Era, dice Juan Preciado, “ese tiempo de la canícula, cuando el aire de agosto sopla caliente”. Aunque el fenómeno de la canícula no aplica para el hemisferio sur, la idea del «calor abrasivo» coincide con estas olas de calor, que más que olas se parecen a esas lenguas de fuego de los castigos bíblicos. A ratos uno parece estar metido en las tripas de Comala, con sus muertos desapareciendo tras escaparates o vitrinas. Uno mismo es un espectro brillando, achicharrado, bajo el sol.

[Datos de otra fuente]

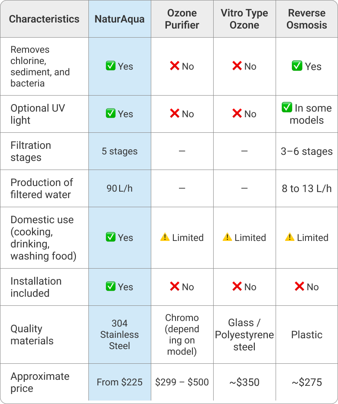Screen dimensions: 338x404
Task: Click the 'Filtration stages' row label
Action: pos(31,151)
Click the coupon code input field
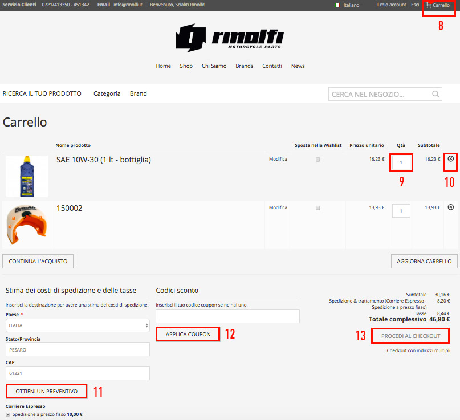 click(x=227, y=316)
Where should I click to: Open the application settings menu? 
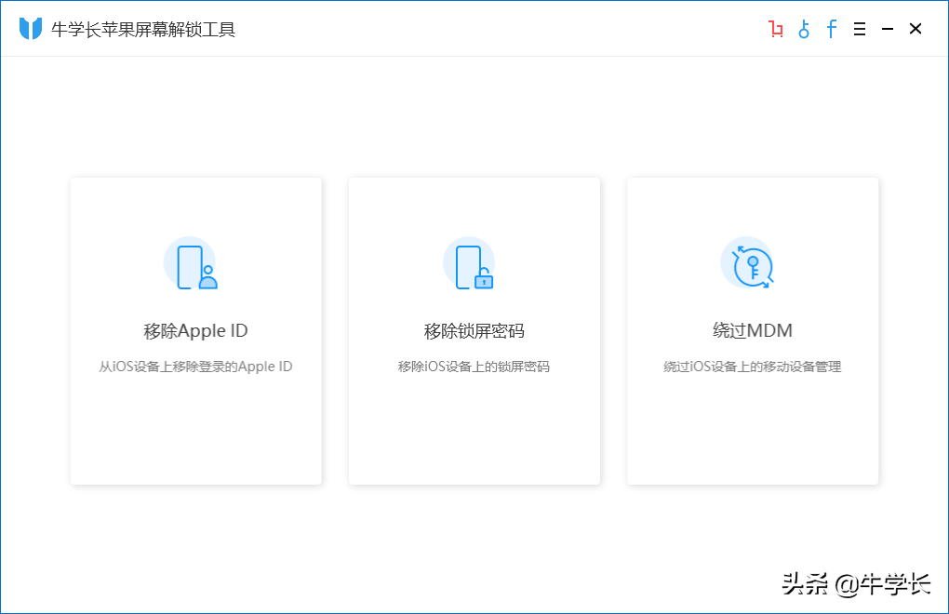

Bajo un sol igual de endemoniado, Mersault, el protagonista de El Extranjero, comete el crimen que lo confronta al absurdo. “El sol estaba ahora abrasador. Se rompía en pedazos sobre la arena y sobre el mar” escribe Camus. La escena es conocida e incluso inspiró una canción de The Cure. Mersault avanza por una playa argelina que es también una playa del infierno. Al encontrarse con un árabe con el que tuvo, momentos antes, un amague de riña, ese calor parece intensificarse. Ya saben: la sensación como de lava que nos brota del fondo del cuerpo cuando entramos en estado de alerta. “Me pareció que el cielo se abría en toda su extensión para dejar que lloviera fuego”, dice Mersault.
Y dispara.
Cinco disparos y luego la cárcel, el rostro impávido de Mersault ante los jueces. ¿Cree en Dios? No creo en Dios, dice Mersault. Hace calor. El sol de desparrama. Mersault suda. Los jueces sudan. Todo parece ocurrir en el fondo de una olla hirviendo. Tanto Juan Preciado como el citado personaje de Camus suelen citarse como metáforas de algo más. Pero lo cierto es que mi memoria insiste en ellos cada vez que el sol cuelga del cielo como un ojo rabioso.

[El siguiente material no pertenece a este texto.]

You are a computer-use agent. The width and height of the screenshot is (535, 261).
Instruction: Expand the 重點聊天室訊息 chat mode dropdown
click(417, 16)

Ni Camus ni Rulfo tuvieron la mala fortuna de conocer el lento y calamitoso ascenso de temperaturas que amenaza con borrarnos del planeta. No borrarnos, quizá, pero sí dejarnos calcinados o al menos afiebrados, idiotizados por sobredosis de grados Celsius. Ni Camus ni Rulfo tuvieron, a propósito de lo mismo, la mala fortuna de conocer fenómenos con nombres tan apocalípticos como aberrantes: la sexta extinción de las especies o el deshielo de los polos. Cuestiones que, por cierto, parecen pasar desapercibidas para todos o al menos ganarse nuestra más absoluta indiferencia.

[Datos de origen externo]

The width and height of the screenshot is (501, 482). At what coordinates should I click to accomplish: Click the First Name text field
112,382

Nos parecemos un poco a Mersault en sus horas finales, cuando le dice al capellán que busca incitarlo al arrepentimiento y la expiación: “¡Qué me importaban la muerte de los otros, el amor de una madre! ¡Qué me importaban su Dios, las vidas que uno elige, los destinos que uno elige, desde que un único destino debía de escogerme a mí y conmigo a millares de privilegiados, como él, se decían hermanos míos!”. Nos parecemos un poco a Mersault, quizá, matando a un árabe que en el fondo somos nosotros mismos, en una playa del infierno.
O puede que no, por supuesto. Una cosa es muy probable: volveremos del averno a buscar una cobija.